Your assignment:
What is the number of lines in the data that contain "Social"? Respond with nothing else.

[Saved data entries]
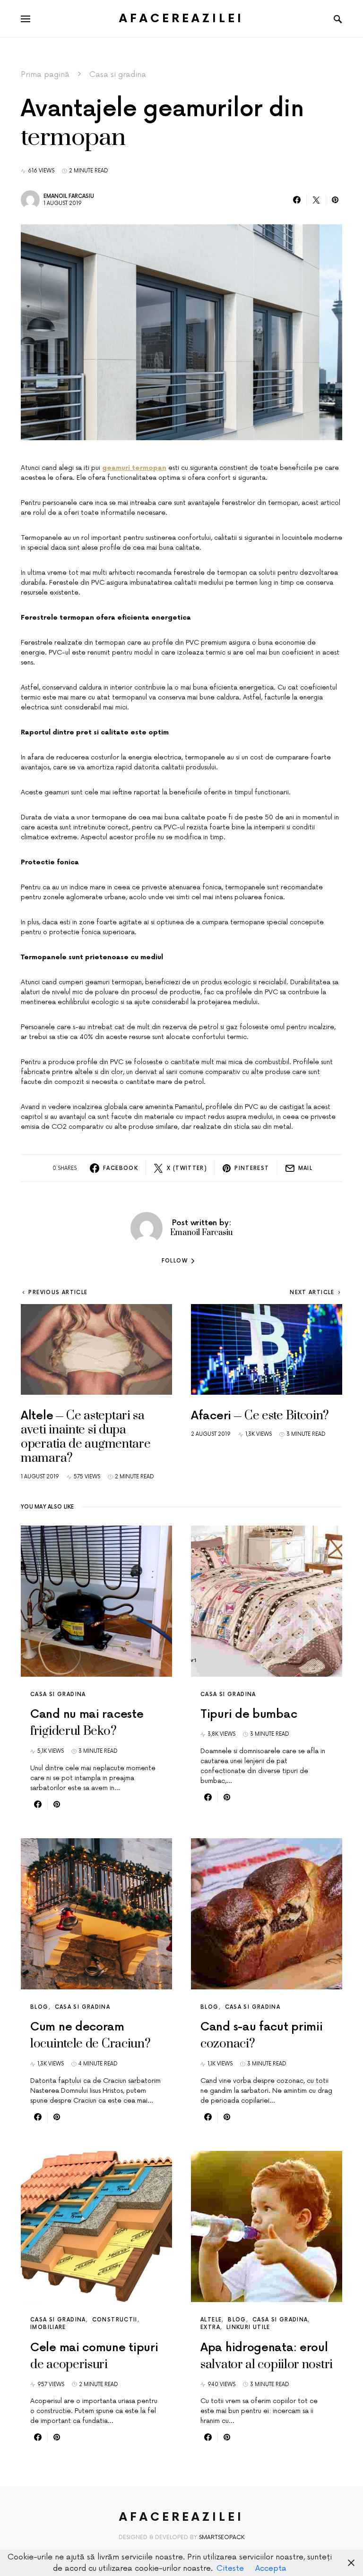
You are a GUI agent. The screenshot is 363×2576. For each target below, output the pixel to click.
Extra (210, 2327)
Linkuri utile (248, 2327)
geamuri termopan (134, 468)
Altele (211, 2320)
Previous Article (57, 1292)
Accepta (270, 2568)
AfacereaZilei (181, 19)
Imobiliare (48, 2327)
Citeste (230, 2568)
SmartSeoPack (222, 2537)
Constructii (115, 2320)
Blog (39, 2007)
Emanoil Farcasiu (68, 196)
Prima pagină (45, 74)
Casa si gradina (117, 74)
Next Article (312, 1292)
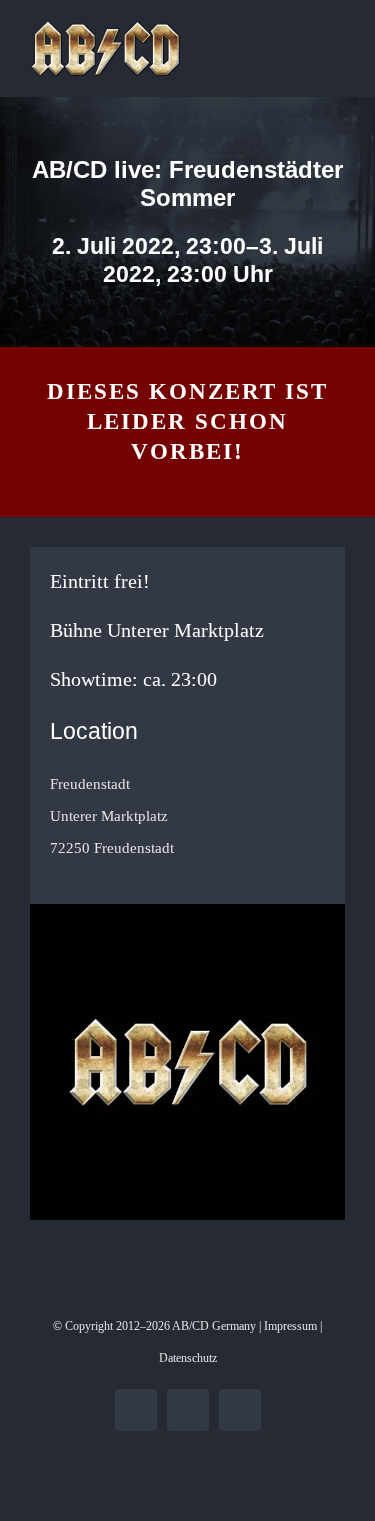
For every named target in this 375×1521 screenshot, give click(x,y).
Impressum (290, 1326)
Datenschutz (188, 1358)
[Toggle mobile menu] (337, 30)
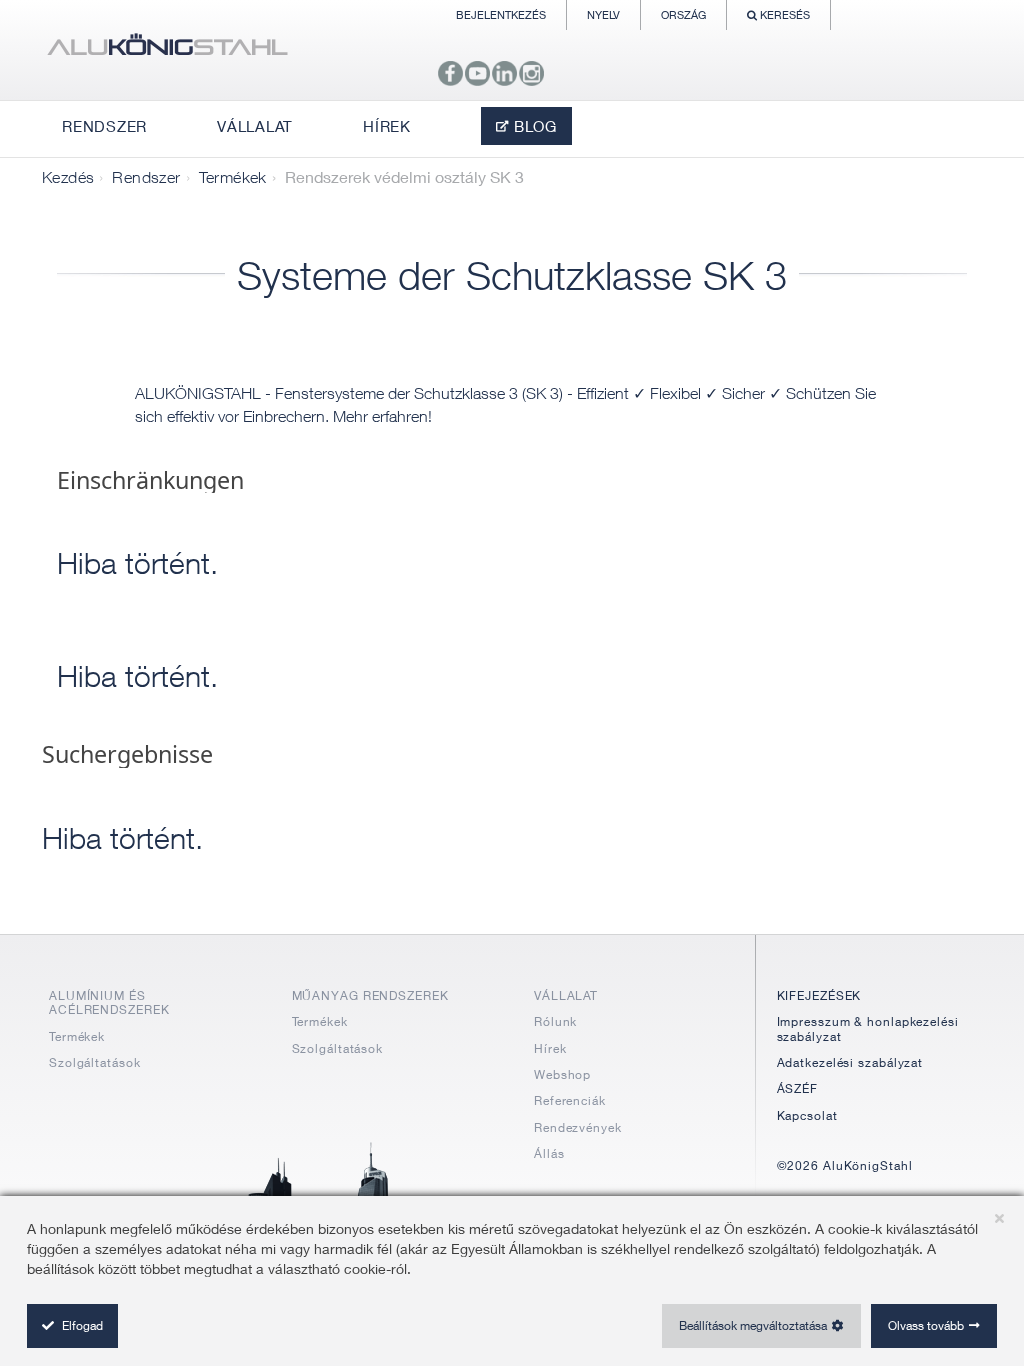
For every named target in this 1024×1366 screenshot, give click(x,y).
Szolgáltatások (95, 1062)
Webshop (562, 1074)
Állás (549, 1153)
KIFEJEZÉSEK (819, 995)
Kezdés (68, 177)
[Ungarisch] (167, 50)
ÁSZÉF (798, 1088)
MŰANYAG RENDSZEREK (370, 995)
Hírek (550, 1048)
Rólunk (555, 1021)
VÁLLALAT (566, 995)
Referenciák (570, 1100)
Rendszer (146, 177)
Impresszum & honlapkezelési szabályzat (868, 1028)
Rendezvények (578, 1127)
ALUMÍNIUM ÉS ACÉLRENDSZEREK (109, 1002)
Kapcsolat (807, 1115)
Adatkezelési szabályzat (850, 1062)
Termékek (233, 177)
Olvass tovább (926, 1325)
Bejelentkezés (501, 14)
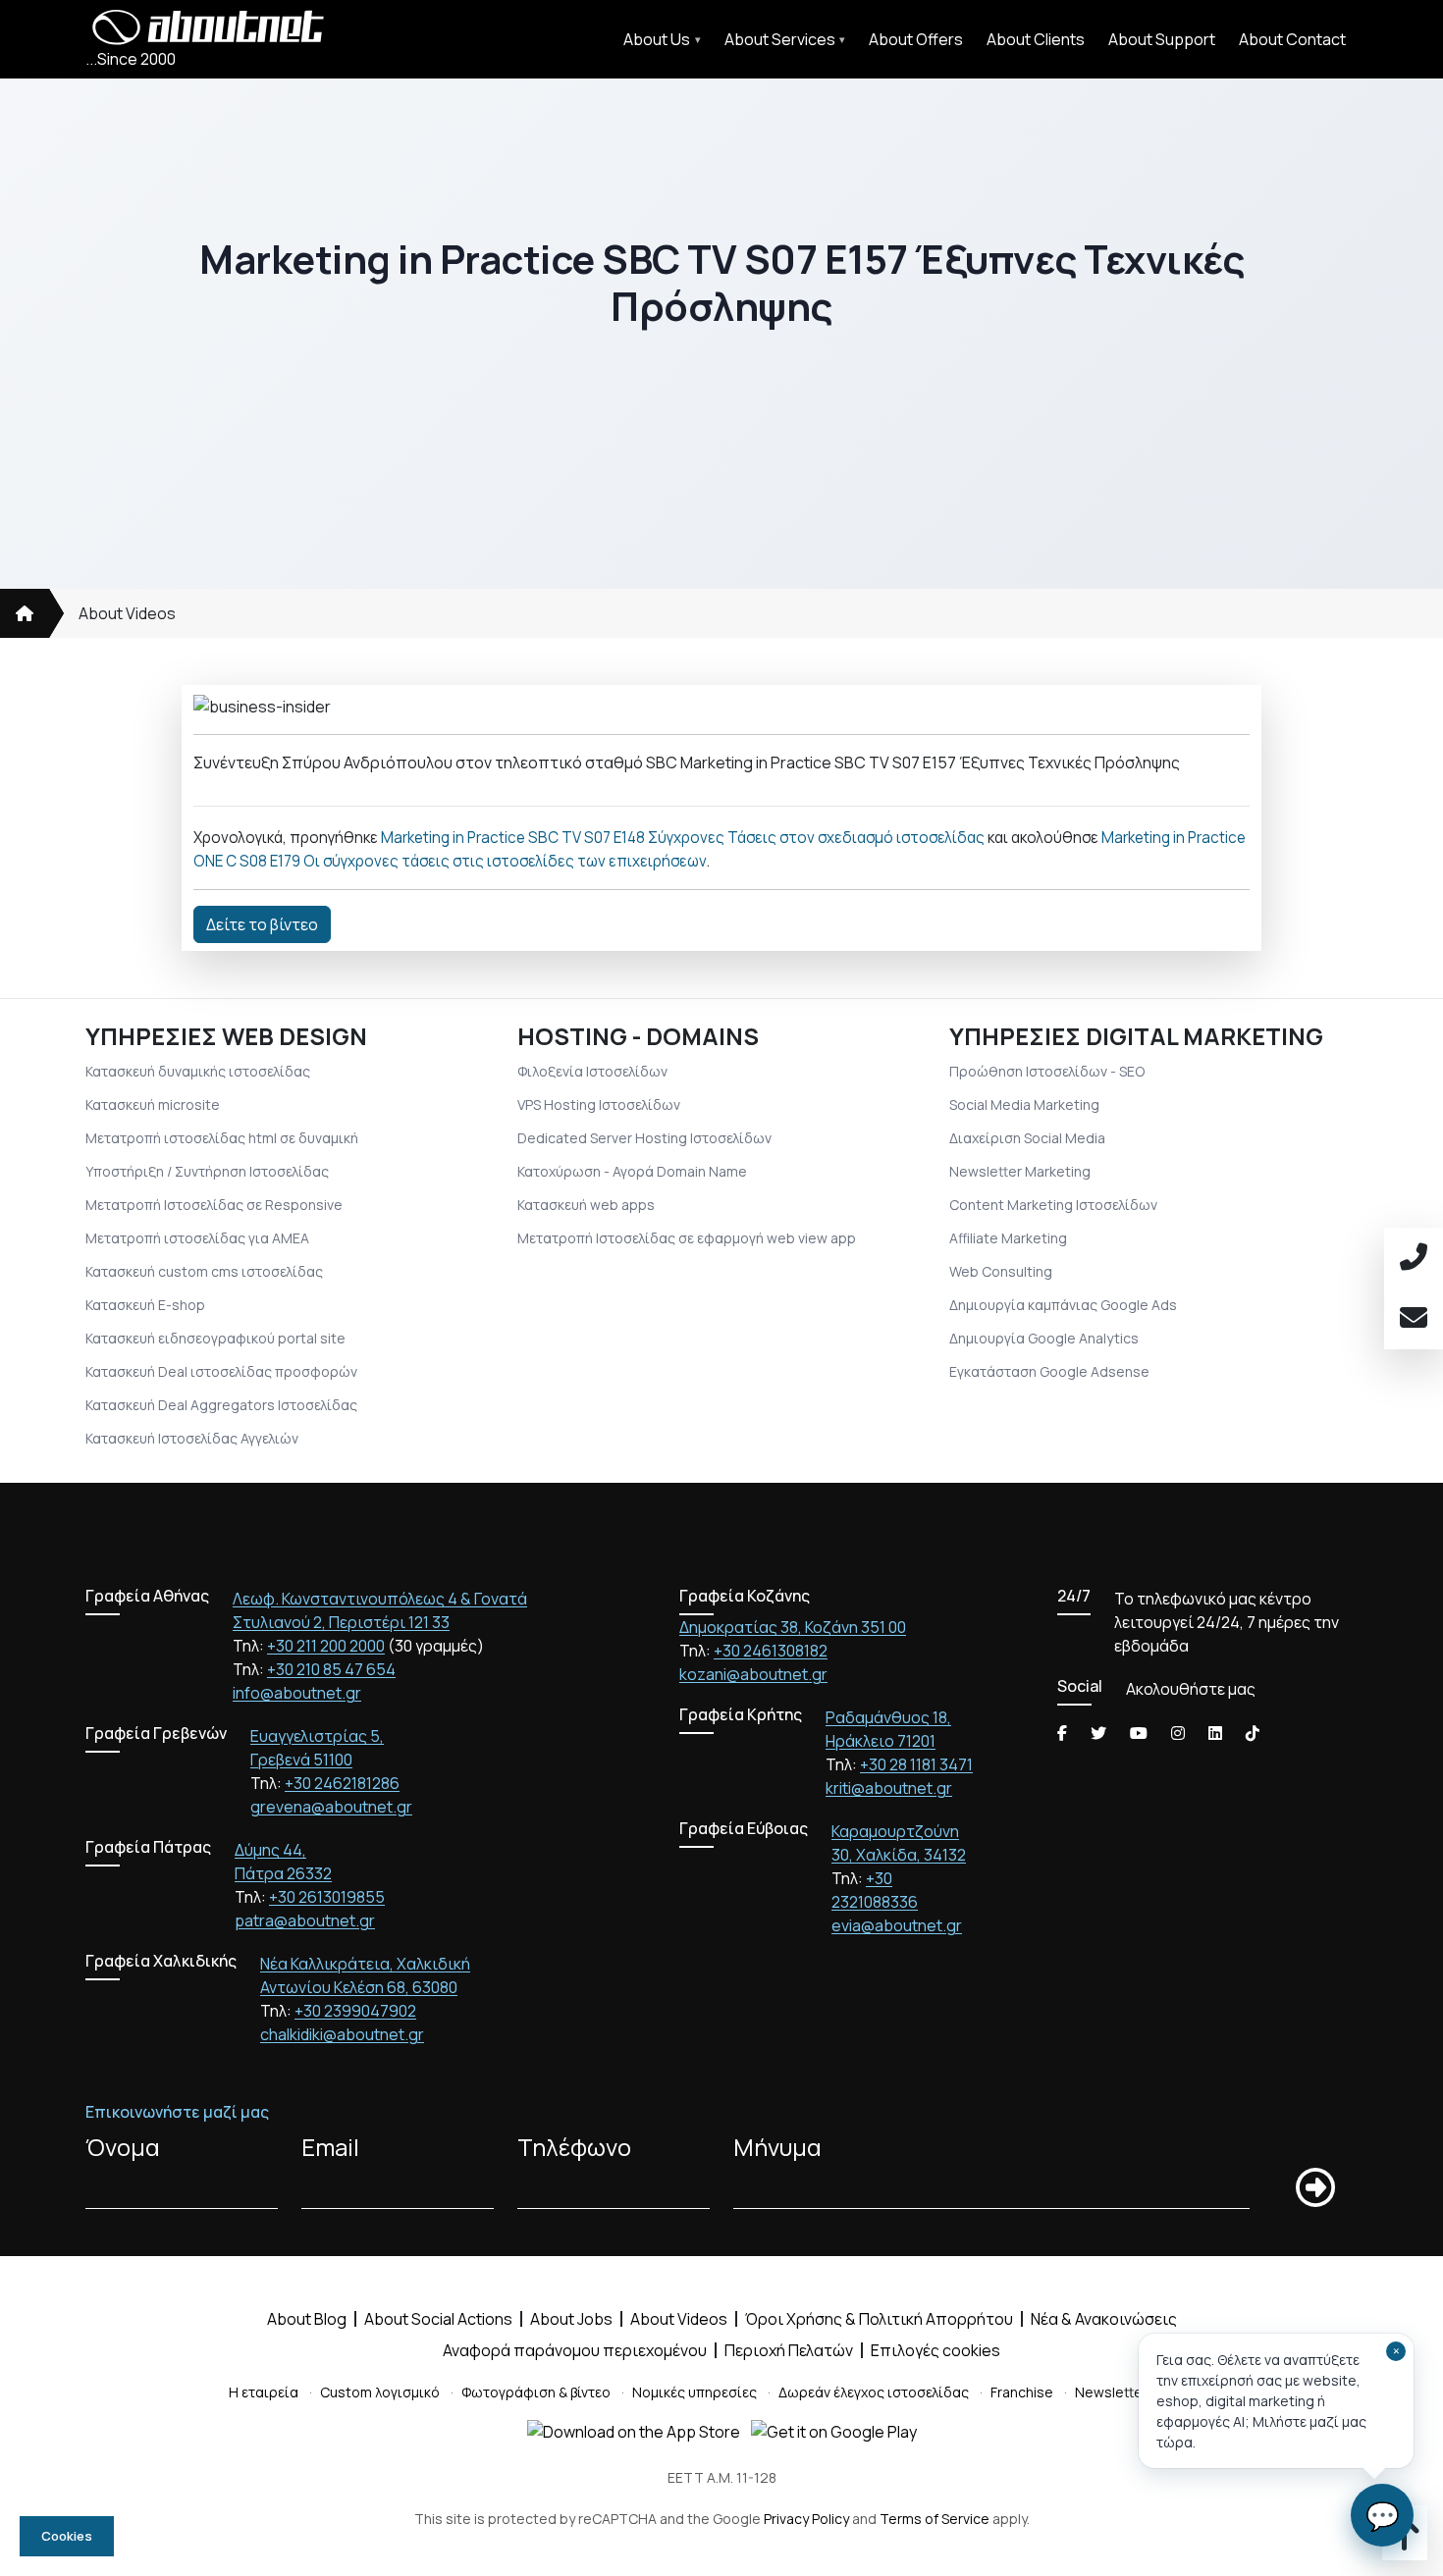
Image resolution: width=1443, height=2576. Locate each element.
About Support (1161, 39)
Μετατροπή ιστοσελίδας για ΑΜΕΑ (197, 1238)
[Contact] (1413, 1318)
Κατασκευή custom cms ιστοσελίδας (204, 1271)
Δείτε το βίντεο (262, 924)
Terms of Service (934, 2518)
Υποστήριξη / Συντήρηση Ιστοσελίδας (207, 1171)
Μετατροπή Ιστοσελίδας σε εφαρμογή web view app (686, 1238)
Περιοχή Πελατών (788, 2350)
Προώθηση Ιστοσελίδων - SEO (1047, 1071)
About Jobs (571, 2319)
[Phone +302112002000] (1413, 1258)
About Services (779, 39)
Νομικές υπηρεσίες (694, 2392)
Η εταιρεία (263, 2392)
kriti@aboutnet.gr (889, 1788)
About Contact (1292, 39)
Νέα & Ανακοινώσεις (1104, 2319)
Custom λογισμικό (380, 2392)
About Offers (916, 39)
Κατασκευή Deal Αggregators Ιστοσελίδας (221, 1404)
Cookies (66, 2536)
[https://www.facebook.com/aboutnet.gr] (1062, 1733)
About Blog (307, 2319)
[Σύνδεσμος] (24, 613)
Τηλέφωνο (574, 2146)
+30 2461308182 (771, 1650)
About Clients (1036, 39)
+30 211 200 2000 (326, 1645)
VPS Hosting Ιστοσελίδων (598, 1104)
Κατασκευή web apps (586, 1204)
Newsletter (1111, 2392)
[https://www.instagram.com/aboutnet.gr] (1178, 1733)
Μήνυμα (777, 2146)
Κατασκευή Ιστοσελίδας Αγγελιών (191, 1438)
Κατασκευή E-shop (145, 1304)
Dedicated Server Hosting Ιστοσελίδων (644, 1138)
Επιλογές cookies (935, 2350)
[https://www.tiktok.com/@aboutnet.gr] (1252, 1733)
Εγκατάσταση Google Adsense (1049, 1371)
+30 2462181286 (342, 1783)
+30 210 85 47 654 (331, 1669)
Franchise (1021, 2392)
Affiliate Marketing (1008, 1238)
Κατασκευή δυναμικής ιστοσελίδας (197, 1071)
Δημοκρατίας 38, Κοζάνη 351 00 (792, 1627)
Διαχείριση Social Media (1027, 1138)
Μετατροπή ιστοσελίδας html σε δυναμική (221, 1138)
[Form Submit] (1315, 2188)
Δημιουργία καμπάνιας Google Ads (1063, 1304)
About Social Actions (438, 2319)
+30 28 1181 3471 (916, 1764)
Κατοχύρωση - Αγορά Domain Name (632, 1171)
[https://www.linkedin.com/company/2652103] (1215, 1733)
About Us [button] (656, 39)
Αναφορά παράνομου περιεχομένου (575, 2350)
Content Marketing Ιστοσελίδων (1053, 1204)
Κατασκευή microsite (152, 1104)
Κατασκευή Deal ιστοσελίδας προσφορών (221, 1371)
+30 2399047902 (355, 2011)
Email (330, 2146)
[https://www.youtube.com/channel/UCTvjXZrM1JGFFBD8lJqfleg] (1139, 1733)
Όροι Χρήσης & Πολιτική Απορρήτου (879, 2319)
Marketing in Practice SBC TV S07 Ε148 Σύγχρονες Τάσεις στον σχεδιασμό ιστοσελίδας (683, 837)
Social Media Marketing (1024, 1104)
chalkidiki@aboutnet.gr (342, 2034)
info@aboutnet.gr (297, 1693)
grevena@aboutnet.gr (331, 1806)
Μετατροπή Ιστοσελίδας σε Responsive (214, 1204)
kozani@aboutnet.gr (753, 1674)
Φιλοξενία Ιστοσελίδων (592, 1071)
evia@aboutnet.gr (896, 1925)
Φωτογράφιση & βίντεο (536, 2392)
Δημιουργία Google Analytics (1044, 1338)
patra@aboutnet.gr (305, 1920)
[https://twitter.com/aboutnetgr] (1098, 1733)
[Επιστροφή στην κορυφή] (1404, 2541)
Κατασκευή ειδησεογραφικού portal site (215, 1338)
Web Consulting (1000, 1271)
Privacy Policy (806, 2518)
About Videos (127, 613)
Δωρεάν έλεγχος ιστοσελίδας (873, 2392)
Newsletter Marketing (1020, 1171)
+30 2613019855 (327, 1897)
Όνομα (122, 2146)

Reply:
3